If I got 5 rappen every time someone confidently says “but AI will only get better!”, I would… actually I don't know what I would do with that extra money, I don't want a yacht. The belief that something about the technology will suddenly transform it from a floor raising one (letting non-experts achieve passable outcomes that would normally require some expertise) into a ceiling raising one (so we can replace the experts altogether) is a product of the sustained marketing campaign by AI companies. The fundamental nature of this tech is not going to change. It cannot do that without some sort of major breakthrough. And no one is currently investing in such breakthroughs, instead we're pouring money into managing perceptions.
I think it would be smart to embrace the current iteration of AI for what it is - a little helper that can give us a head start in places where we don’t need the expertise. Make that prototype faster, then throw it away without regrets. Create a first revision of a document, or better still - an outline.
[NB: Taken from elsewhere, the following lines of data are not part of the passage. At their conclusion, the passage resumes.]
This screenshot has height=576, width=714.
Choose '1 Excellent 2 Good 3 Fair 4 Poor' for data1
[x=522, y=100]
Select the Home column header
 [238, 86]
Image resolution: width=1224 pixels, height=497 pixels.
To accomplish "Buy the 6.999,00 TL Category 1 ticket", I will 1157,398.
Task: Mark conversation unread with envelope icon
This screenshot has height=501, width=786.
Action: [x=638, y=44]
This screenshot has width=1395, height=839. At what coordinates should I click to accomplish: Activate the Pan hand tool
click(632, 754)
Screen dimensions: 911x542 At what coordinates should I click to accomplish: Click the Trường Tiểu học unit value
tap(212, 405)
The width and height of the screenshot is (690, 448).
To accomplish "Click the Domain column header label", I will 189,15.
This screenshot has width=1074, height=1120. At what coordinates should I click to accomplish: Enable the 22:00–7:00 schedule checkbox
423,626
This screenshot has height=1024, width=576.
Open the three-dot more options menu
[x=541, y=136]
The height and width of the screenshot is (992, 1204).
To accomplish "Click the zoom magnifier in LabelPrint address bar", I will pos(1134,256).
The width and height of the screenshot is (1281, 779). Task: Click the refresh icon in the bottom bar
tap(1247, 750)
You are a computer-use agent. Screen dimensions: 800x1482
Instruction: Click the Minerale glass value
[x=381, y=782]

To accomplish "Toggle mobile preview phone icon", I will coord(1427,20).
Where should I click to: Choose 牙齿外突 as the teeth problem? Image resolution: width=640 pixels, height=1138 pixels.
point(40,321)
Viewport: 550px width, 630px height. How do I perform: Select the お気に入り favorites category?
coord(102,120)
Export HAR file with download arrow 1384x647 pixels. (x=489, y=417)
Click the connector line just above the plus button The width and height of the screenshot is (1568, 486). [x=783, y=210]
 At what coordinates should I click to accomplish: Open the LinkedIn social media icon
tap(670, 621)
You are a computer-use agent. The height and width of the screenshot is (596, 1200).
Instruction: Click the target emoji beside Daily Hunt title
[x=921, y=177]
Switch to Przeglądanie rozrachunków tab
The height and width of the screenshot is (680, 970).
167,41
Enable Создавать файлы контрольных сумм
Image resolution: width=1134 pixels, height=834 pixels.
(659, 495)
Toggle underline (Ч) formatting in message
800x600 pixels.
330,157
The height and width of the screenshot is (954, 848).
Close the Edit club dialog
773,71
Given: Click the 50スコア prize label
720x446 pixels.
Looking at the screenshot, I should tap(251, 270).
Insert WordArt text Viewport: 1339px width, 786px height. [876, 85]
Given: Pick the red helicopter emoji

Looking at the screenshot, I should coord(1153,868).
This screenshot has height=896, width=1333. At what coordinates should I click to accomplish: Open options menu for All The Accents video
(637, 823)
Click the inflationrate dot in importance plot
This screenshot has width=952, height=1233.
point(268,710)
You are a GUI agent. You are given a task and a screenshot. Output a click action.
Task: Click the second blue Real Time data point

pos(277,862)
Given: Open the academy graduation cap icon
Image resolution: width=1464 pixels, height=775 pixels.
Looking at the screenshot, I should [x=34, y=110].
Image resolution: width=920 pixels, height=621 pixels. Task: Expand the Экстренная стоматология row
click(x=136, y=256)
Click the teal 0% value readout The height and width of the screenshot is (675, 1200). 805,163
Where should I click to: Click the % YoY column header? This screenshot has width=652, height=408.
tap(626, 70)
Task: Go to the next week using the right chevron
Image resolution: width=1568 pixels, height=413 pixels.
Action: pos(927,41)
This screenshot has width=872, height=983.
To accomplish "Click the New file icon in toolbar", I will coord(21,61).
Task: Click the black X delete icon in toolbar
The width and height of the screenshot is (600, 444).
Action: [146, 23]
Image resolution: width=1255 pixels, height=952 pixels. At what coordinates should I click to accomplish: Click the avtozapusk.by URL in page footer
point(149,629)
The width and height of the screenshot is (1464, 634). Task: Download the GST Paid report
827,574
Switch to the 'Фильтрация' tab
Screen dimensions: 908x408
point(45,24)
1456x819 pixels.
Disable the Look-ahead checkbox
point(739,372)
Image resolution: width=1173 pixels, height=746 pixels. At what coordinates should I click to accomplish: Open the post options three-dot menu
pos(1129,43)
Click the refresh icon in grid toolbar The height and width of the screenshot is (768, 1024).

Auto-generate captions, or alt-text, then do a quick review (no more excuses that accessibility features are expensive). There are plenty of possibilities that may not be your next paradigm shift, but are little things that make everyone’s lives just a little easier, bit by bit.
Instead, drunk on the unicorn juice (ugh, this came out too naughty… Americans would call it “koolaid” I guess?), people believe that LLMs are some miracle workers able to replicate experts’ work. This is regrettable. Because the technology is so good at giving a passable outcome (if you’re not an expert), and people who benefit from it the most are not the experts, they can’t tell the difference. In low-value areas, it doesn’t matter, slightly below average may be good enough. But we see it being applied in cases that need real expertise.
Executives who don’t understand the nuances of work being done are forcing their employees to use AI, or else… (if AI was useful at work, people would clamor to adopt it, wouldn’t they?) We see some wonderful “innovations”, like fake case-law citations put before the courts, non-existing medical studies used to decide on FDA drug approval, or production database wiped and replaced with fake data by an AI agent. We’re at the point where people are paid a lot of money to fix mistakes caused by the AI. I have witnessed myself how junior engineers, about to do something really stupid, confidently argue with their seasoned team lead that this is the way, because “ChatGPT says so!”
This really isn’t good… And things like this won’t stop as long as people are convinced that AI is ready, or will soon™ be, to do an expert’s work.
This certainly looks like a bubble is forming. And bubbles have one thing in common - they burst. What will be the shape of the fallout once this one pops? I have some ideas and they don’t all fill me with optimism. But this rant is already long enough, so I’m going to leave speculating about the future …for the future.